Exercise passage:
((

Things changed when the Catholic monks began to host the ill in their monasteries.  The Church was the main entity responsible for the existence of hospitals, and nobody thanks her for that.  During the Middle Ages, almost all European cities had their own hospitals.
Something else happened during the Catholic Middle Ages: the arrival of the universities.  I bet your liberal history teacher never told you that.  There was no intent in antiquity of spreading knowledge to many people.  Before Christ, knowledge was a symbol of power.  In the Middle Ages, the Church wanted to make sure that knowledge was spread and that more people could have access to the absolute truth.  Jesus told us to teach all nations, so let’s do so.  The first European universities began in the 11th century.  In the 12th century, the archdiocese of Paris created the University of Paris.  About a century later, the English founded Oxford and then Cambridge.  Dozens of superior institutions were opened before the 16th century.
UNESCO considers the first universities to be the ones created by the Muslims before the 11th century.  The Muslims did, in fact, have their institutions opened before the year one thousand, but those institutions never brought about any social results.  It’s so true that to this day, most people have never heard of Muslim universities.  If we are to speak about true colleges, the ones that really increased the universal knowledge in all fields, like the Universities of Oxford and Paris, then yes, the Catholic Church was their first founder.  Why doesn’t the Church receive the credit for that?  Great question.

))

Apply what you read:
**A)** Answer these questions using the passage on medieval hospitals and universities.
(i) Who began to host the ill, and where?
(ii) Who created the University of Paris, and in which century?
(iii) Which institutions does UNESCO consider the first universities?
**B)** According to the passage on medieval hospitals and universities, why did the Church in the Middle Ages want knowledge to be spread? Answer in one to three sentences.

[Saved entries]
((

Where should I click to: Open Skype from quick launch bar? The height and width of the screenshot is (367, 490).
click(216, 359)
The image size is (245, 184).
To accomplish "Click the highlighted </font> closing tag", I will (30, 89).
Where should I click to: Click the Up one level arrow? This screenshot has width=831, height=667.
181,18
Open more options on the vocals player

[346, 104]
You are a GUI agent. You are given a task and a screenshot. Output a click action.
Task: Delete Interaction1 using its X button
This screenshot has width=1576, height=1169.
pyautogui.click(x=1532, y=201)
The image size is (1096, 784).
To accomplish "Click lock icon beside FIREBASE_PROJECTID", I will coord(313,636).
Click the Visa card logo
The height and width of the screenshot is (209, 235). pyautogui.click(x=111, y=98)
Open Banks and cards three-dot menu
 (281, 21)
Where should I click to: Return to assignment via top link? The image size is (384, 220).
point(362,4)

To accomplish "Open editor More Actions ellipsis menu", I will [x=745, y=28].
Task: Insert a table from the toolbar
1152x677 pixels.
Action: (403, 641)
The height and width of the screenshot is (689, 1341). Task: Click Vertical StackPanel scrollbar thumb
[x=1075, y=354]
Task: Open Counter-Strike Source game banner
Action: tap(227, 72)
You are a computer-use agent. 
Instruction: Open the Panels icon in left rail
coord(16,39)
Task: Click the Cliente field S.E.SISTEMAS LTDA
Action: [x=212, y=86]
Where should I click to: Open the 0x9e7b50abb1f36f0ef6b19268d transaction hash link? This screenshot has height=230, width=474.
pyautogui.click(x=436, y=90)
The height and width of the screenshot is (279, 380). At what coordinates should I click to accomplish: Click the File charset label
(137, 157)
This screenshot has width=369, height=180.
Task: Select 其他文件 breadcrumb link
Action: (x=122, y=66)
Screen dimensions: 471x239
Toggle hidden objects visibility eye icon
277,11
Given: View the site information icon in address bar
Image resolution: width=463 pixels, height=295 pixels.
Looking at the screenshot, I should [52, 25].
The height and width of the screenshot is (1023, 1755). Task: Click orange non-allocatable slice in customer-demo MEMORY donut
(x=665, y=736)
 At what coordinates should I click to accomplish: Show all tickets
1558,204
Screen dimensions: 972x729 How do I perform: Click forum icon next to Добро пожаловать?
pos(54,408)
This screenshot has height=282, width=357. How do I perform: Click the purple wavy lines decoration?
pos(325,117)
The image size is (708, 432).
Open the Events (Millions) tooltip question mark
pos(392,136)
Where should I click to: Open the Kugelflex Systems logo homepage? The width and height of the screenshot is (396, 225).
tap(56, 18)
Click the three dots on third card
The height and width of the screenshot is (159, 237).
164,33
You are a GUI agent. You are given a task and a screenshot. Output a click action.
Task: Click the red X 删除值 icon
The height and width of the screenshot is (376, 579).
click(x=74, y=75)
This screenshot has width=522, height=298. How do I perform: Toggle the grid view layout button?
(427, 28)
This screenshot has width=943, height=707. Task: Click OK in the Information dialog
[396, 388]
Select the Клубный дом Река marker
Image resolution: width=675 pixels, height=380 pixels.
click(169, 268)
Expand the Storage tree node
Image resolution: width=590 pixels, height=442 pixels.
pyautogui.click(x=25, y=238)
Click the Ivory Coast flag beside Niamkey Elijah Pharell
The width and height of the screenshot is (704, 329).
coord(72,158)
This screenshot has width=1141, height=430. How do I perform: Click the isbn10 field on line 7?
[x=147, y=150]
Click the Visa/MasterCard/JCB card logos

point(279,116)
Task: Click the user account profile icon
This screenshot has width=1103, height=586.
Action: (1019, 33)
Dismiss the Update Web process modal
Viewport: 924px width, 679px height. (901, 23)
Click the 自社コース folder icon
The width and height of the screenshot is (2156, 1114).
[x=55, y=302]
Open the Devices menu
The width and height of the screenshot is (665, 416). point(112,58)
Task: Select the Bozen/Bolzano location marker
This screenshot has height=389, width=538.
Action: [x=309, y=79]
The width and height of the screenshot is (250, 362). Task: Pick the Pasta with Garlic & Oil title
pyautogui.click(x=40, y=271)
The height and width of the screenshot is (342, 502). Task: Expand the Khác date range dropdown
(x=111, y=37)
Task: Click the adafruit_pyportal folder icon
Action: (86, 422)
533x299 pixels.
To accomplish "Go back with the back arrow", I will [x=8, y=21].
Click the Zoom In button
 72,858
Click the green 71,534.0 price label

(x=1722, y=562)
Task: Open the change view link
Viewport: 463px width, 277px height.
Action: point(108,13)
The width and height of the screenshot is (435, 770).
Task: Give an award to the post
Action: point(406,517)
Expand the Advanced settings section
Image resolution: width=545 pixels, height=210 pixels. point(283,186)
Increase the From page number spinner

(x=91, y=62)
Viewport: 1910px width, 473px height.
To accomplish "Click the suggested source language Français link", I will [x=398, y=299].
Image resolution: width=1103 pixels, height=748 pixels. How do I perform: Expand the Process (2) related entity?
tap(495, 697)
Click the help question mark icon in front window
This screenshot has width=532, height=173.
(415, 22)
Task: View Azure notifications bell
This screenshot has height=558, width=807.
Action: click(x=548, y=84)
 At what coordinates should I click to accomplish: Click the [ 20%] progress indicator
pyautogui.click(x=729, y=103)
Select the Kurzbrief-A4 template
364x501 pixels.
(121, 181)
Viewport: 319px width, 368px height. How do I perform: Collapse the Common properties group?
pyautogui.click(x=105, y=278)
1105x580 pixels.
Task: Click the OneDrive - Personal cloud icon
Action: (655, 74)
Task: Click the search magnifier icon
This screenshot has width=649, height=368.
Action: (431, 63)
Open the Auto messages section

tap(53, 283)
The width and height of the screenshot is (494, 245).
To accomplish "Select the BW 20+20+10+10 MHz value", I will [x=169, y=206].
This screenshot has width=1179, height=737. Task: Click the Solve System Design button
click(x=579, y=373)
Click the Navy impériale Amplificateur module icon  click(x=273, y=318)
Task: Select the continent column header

))

Answers for the tasks:
**A)**
(i) The Catholic monks, in their monasteries.
(ii) The archdiocese of Paris, in the 12th century.
(iii) The ones created by the Muslims before the 11th century.

**B)** The Church wanted more people to have access to the absolute truth. The passage adds that Jesus told his followers to teach all nations.